End-to-end learning for music audio tagging at scale

More information about our study on GitHub and on arXiv

Two songs from the test set were randomly selected. Tags predicted by the GBT + features model (traditional method set as baseline) and by the proposed deep learning model (with a musically-motivated spectrogram front-end) are compared to human annotated tags.

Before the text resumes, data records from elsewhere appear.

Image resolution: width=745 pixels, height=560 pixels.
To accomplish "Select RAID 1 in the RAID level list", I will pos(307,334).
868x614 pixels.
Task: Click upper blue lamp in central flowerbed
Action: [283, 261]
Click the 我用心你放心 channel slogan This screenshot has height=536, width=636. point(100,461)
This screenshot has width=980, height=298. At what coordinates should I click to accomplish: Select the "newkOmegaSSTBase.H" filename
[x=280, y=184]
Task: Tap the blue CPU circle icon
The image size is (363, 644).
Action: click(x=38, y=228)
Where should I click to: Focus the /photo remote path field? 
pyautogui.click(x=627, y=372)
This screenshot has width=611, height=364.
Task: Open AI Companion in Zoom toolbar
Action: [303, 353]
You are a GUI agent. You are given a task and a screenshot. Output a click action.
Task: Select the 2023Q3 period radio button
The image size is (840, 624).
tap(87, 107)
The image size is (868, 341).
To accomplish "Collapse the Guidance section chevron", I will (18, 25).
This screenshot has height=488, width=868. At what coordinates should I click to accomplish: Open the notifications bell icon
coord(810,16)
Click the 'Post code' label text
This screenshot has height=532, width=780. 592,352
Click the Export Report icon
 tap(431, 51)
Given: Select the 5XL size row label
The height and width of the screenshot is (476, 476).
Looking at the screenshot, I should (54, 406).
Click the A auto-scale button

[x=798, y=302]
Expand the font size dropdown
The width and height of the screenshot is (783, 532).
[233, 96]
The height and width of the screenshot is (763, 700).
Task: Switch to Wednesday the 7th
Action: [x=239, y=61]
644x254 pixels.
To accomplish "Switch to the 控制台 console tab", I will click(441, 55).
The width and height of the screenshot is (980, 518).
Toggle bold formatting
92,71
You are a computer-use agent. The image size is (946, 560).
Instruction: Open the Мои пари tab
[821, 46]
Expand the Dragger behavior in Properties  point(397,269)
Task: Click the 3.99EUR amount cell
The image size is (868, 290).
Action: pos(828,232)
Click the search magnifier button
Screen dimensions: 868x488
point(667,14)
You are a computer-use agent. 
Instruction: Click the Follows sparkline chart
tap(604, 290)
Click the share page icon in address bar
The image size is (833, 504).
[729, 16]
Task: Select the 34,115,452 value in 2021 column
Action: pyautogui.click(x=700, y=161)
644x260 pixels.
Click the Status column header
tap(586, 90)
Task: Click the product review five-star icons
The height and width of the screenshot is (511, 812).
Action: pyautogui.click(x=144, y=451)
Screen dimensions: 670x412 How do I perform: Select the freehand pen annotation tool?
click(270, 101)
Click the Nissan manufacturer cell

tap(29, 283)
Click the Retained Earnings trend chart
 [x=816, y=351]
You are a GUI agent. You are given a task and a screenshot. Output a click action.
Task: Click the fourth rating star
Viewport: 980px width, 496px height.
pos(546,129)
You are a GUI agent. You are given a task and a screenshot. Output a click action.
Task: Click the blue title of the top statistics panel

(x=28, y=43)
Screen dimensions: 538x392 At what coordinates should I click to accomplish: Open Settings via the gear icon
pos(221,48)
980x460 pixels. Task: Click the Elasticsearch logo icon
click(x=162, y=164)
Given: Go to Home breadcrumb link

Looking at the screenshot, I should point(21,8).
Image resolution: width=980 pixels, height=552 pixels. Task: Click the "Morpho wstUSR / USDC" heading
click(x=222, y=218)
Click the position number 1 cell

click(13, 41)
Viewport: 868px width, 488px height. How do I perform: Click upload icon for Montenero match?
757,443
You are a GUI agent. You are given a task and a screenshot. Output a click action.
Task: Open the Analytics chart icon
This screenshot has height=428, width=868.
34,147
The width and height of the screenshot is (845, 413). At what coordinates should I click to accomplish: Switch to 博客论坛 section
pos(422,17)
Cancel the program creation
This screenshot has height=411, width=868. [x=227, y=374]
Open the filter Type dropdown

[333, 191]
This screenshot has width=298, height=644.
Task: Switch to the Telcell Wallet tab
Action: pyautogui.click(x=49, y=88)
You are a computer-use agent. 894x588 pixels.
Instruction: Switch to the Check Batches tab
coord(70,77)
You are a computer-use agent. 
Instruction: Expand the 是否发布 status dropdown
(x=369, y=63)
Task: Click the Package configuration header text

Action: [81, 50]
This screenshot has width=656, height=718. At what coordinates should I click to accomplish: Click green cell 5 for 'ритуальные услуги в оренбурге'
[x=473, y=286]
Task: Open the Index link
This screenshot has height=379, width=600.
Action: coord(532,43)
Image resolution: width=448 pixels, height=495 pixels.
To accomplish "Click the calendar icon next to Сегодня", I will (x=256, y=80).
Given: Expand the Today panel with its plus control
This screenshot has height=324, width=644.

J.S. Bach - Aria (Vergnügte Ruh, Beliebte Seelenlust)

Top10: Human-labels

female vocals, triple meter, acoustic, classical music, baroque period, lead vocals, string ensemble, major, compositional dominance of: lead vocals and melody.

Top10: GBT + features

acoustic, triple meter, string ensemble, classical music, baroque period, classic period, string solo, major, compositional dominance of: melody and form.

Top10: Deep learning

acoustic, string ensemble, classical music, period baroque, major, compositional dominance of: the arrangement, form, performance, rhythm and lead vocals.


'baroque period' and 'classic period' are mutually exlusive tags predicted with high confidence for the GBT + features model.

'triple meter' is not in the deep learning list.

Kendrick Lamar - Complexion (A Zulu Love)

Top10: Human-labels

English, male vocals, rap, East Coast, breathy vocal, joyful lyrics and compositional dominance of: lyrics, melody, rhythm, accompanying vocals.

Top10: GBT + features

East Coast, West Coast, rap, hardcore, lead vocals, funk, old school, drums, electronic drums, party.